Molecular Cellular and Developmental Biology, University of Colorado Boulder, Boulder, CO, 80309, USA.
J Mol Evol. 2023 Apr;91(2):169-191. doi: 10.1007/s00239-023-10093-5. Epub 2023 Feb 21.
The structure and function of human leucocyte antigen (HLA-A) is well known and is an extremely variable protein. From the public HLA-A database, we chose 26 high frequency HLA-A alleles (45% of sequenced alleles). Using five arbitrary references from these alleles, we analyzed synonymous mutations at the third codon position (sSNP) and non-synonymous mutations (NSM). Both mutation types showed non-random locations of 29 sSNP codons and 71 NSM codons in the five reference lists. Most sSNP codons show identical mutation types with many mutations resulting from cytosine deamination. We proposed 23 ancestral parents of sSNP in five reference sequences using conserved parents in five unidirectional codons and 18 majority parents in reciprocal codons. These 23 proposed ancestral parents show exclusive codon usage of G or C parents located on both DNA strands that mutate to A or T variants mostly (76%) by cytosine deamination The sSNP and NSM show clear separation of the two variant types with most sSNP located in conserved areas in exons 2, 3 and 4, compared to most NSM appearing in two Variable Areas with no sSNP in the latter parts of exons 2 (α1) and 3 (α2). The Variable Areas contain NSM (polymorphic) residues at the center of the groove that bind the foreign peptide. We find distinctly different mutation patterns in NSM codons from those of sSNP. Namely, G-C to A-T mutation frequency was much smaller, suggesting that evolutional pressures of deamination and other mechanisms applied to the two areas are significantly different.
人类白细胞抗原(HLA - A)的结构和功能已为人熟知,它是一种极具变异性的蛋白质。我们从公共HLA - A数据库中选取了26个高频HLA - A等位基因(占测序等位基因的45%)。利用这些等位基因中的五个任意参考序列,我们分析了第三密码子位置的同义突变(sSNP)和非同义突变(NSM)。在这五个参考列表中,两种突变类型的29个sSNP密码子和71个NSM密码子均显示出非随机分布。大多数sSNP密码子呈现相同的突变类型,许多突变是由胞嘧啶脱氨导致的。我们利用五个单向密码子中的保守亲本和反向密码子中的18个多数亲本,在五个参考序列中提出了23个sSNP的祖先亲本。
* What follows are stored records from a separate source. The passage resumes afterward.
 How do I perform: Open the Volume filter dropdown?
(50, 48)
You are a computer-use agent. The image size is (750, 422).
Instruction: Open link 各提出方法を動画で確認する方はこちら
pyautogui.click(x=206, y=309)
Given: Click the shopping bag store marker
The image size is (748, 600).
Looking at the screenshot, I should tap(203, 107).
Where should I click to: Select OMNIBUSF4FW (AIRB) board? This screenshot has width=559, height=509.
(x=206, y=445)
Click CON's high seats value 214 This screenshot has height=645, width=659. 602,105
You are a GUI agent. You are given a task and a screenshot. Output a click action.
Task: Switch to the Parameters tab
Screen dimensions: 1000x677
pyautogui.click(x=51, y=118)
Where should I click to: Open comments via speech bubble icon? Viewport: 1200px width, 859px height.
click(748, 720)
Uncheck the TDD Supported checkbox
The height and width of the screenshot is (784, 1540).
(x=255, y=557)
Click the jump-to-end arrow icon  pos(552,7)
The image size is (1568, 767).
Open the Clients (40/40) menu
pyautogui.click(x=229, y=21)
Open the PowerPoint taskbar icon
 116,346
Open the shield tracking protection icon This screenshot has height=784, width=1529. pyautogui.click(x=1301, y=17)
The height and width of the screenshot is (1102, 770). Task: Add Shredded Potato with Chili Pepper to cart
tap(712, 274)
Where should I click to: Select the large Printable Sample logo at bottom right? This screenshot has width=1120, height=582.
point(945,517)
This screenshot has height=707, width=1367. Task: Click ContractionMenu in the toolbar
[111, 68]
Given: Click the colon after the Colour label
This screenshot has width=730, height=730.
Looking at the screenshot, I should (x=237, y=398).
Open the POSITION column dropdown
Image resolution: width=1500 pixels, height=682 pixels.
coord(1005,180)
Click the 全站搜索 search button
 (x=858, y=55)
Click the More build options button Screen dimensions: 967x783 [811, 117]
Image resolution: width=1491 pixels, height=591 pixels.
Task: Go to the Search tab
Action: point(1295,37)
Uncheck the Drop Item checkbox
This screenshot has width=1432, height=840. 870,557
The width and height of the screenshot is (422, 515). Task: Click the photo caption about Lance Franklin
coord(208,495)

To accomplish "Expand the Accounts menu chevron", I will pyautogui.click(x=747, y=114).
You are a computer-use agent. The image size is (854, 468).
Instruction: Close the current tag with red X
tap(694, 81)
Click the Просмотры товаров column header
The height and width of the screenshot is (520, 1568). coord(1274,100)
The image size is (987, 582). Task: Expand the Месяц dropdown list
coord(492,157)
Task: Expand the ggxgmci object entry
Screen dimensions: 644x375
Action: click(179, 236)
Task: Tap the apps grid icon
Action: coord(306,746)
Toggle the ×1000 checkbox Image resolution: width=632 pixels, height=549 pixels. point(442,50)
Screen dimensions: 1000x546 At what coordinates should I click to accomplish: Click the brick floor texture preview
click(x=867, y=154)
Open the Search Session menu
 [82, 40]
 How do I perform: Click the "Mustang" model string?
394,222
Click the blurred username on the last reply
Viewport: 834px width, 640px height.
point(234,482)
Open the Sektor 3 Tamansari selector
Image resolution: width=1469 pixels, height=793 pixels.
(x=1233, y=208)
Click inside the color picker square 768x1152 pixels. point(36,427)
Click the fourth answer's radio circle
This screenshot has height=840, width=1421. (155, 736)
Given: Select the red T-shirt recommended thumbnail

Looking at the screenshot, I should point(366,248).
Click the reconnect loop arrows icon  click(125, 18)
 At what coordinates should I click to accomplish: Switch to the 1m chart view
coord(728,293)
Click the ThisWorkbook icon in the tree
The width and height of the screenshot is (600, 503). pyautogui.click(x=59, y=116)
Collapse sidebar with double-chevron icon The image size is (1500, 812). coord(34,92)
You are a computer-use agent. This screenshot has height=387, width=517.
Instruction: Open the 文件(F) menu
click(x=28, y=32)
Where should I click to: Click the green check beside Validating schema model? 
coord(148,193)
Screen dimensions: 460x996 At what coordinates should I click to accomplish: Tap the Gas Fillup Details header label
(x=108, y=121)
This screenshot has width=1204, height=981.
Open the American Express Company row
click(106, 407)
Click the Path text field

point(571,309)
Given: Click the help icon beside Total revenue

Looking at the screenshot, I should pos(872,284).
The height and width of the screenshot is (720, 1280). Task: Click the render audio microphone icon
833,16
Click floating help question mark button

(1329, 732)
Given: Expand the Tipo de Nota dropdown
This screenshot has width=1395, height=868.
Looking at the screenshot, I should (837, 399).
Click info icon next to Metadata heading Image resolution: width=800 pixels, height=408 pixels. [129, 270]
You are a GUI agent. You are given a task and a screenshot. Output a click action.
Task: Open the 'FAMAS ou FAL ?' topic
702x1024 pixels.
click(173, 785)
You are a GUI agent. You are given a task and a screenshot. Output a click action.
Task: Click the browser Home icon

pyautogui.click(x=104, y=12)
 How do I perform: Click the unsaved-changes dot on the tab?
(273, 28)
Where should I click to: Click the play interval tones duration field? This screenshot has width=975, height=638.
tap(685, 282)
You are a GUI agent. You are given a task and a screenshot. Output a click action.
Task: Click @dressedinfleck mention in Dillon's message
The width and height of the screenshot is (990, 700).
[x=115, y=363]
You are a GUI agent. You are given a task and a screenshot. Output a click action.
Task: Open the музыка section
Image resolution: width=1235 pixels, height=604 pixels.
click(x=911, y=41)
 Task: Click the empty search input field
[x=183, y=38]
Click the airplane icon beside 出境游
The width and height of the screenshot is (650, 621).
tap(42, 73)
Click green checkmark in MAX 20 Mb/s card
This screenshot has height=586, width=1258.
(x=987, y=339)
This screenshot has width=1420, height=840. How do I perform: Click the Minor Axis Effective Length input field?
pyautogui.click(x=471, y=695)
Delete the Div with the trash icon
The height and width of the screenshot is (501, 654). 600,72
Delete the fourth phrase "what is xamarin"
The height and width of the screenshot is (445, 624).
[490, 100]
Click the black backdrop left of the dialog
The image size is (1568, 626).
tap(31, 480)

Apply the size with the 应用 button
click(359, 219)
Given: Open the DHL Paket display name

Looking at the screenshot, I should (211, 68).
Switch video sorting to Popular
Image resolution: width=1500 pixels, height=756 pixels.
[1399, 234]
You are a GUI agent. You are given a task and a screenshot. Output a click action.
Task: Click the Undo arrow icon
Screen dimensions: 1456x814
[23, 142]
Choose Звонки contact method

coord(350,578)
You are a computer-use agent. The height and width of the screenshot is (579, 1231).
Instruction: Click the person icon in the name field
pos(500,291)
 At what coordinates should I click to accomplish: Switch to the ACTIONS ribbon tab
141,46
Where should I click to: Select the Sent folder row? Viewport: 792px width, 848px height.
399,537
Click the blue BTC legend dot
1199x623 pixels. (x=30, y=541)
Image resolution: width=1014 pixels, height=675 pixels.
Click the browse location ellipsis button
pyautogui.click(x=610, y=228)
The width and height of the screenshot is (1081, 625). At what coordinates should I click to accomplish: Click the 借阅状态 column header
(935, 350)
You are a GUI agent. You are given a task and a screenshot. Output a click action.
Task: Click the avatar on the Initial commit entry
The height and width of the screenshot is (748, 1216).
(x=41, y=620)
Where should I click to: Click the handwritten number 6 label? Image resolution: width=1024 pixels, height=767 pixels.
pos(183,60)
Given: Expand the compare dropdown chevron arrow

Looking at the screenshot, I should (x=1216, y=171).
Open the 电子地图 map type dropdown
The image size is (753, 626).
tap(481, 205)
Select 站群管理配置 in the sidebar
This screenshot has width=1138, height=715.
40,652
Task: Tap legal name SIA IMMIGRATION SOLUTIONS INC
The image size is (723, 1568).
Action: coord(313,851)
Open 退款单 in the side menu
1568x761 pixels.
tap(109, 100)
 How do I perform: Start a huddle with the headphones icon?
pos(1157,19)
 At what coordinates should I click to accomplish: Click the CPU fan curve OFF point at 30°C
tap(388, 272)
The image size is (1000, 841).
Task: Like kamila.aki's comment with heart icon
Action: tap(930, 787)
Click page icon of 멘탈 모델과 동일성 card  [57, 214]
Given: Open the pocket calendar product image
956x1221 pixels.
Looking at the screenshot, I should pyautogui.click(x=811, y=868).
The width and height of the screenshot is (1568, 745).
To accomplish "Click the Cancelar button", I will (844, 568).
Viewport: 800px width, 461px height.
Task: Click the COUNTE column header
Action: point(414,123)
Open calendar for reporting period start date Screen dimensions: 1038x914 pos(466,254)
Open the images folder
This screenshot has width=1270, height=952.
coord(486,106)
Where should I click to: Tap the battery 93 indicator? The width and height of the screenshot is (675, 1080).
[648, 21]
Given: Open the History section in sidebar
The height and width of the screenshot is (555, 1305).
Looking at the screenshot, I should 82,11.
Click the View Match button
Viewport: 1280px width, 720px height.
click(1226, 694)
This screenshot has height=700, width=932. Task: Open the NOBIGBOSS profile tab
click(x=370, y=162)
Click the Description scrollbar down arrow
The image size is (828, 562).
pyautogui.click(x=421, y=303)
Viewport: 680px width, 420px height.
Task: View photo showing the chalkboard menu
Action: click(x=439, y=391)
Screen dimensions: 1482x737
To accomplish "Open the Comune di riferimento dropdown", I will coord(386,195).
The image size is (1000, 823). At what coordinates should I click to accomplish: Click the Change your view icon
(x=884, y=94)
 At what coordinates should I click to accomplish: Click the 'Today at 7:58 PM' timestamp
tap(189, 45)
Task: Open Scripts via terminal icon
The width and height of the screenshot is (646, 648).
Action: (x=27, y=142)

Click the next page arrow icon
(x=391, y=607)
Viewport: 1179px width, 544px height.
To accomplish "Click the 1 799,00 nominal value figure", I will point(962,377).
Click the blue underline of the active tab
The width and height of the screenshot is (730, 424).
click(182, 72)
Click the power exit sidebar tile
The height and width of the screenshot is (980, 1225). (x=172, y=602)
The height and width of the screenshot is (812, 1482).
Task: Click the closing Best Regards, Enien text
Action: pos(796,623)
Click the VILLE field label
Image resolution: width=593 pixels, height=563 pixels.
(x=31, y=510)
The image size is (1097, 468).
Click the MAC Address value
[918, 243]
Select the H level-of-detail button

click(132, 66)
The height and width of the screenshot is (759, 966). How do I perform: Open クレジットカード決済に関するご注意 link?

这23个提出的祖先亲本显示出位于两条DNA链上的G或C亲本的排他性密码子使用情况,它们大多(76%)通过胞嘧啶脱氨突变为A或T变体。sSNP和NSM显示出两种变体类型的明显分离,与大多数NSM出现在两个可变区且外显子2(α1)和3(α2)的后半部分没有sSNP相比,大多数sSNP位于外显子2、3和4的保守区域。可变区在结合外来肽的凹槽中心含有NSM(多态性)残基。我们发现NSM密码子的突变模式与sSNP明显不同。也就是说,G - C到A - T的突变频率要小得多,这表明作用于这两个区域的脱氨和其他机制的进化压力显著不同。